0

I am trying to remove outliers from columns. Lets say I have:

rand_df = pd.DataFrame({"A": [1,2,3], 'B': [4,5,6]})

If I do:

rand_df = rand_df[rand_df['A'] > 2]

I get a new df which is what I want. However if I try:

def some_fxn(df, col):
    df = df[df[col] > 2]

some_fxn(rand_df, 'A')

My df is unaltered. What do I need to do to enable this function to operate properly?

3 Answers3

2

Try not to assign in a function call, instead return and assign it:

def some_fxn(df, col):
    return df[df[col] > 2]

df = some_fxn(rand_df, 'A') # assign to df for updating or any other variable for copy
anky
  • 74,114
  • 11
  • 41
  • 70
1

You need to use return at the end of your function.

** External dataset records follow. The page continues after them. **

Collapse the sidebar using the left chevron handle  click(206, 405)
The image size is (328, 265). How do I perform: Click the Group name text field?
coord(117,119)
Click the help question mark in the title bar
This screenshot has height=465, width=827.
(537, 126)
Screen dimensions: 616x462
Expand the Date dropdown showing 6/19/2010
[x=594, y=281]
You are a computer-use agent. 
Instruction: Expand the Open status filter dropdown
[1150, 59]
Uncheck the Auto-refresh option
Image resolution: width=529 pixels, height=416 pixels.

A function without an explicit return statement returns None.

def some_fxn(df, col):
    return df[df[col] > 2]

some_fxn(rand_df, 'A')

Out[412]: 
   A  B
2  3  6
sophocles
  • 13,593
  • 3
  • 14
  • 33
1

You're expecting pass by reference behavior. Python neither has pass by reference nor pass by value. It just has bindings to names.

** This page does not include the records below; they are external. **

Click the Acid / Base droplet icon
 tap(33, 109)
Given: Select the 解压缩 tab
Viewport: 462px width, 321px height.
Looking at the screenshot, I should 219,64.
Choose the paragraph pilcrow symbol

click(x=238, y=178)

The following code shows when the ID of the object changes

import pandas as pd
rand_df = pd.DataFrame({"A": [1,2,3], 'B': [4,5,6]})
rand_df = rand_df[rand_df['A'] > 2]
print(rand_df)


def some_fxn(df, col):
    print(id(df))
    df = df[df[col] > 2]
    print(id(df))
    
rand_df = pd.DataFrame({"A": [1,2,3], 'B': [4,5,6]})
some_fxn(rand_df, 'A')
print(rand_df)

So you have no choice but return the new value.

Thomas Weller
  • 55,411
  • 20
  • 125
  • 222